Ya hemos vuelto de vacaciones como casi todos los mortales y ya estamos incorporados gracias a Dios a nuestros trabajos.

Seguro que como muchos de Uds hemos tenido ocasión de circular largo y tendido por toda la llamada piel de toro.

Durante esos trayectos te da por pensar y descubres contradicciones alucinantes.

¿Se imaginan ver a la Gendarmería Francesa patrullando en coches Fiat? ¿y los Carabineros Italianos en coches Opel? ¿o incluso los Bundespolizei Alemanes a bordo de Peugeot? Seguro que no ¿verdad?.

Pues así son nuestros dirigentes de ser tan “precisos” con sus políticas. Hemos podido ver durante el verano como se jactan de que la economía va mejor, que empezamos a estar en números negros, que hay que modificar las previsiones y que todo ello es fruto de las políticas de estimulación económica.

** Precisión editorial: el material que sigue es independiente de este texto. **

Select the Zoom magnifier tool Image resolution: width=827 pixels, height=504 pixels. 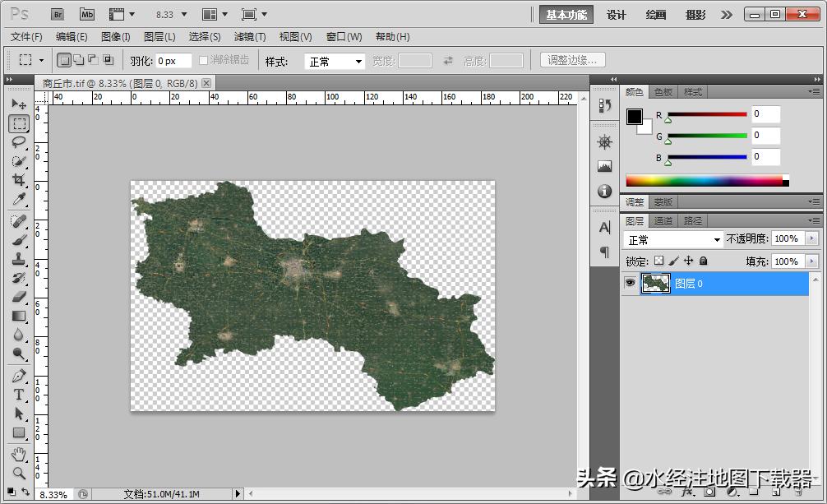click(x=19, y=474)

Pues sorprendentemente me ha chocado ver al Instituto Armado y a la Policía Nacional,  a bordo de coches que poco o nada tienen que ver con nuestra actividad industrial, que aprovecho a mencionar no es despreciable para nada la industria del automóvil dentro del PIB (magnitud macroeconómica que expresa valor monetario de la producción de bienes y servicios de demanda final de un país).

Según los datos de 2012 en España hay 1.405 empresas del sector de la automoción que facturan entorno a 48.246 millones de euros, empleando a 134.113 trabajadores.

¿Cómo se entiende entonces que queremos estimular a la economía y veo circulando por la carretera a la Guardia Civil en bonitos Alfa Romeo 159 fabricados en Nápoles o Land Rover Freelander no precisamente fabricados por la extinta Santana de Linares?

Podría seguir poniendo más y más ejemplos pero no viene al caso, creo que ya se me ha cogido el concepto de lo que quiero decir ¿verdad?

Y esto que se ve. No me quiero ni imaginar lo que no vemos.

Deberíamos de tener un poco más de sentido común en los consumos que el estado genera por favor.

Tiene guasa que las Policías Autonómicas son más patrióticas en sus desplazamientos.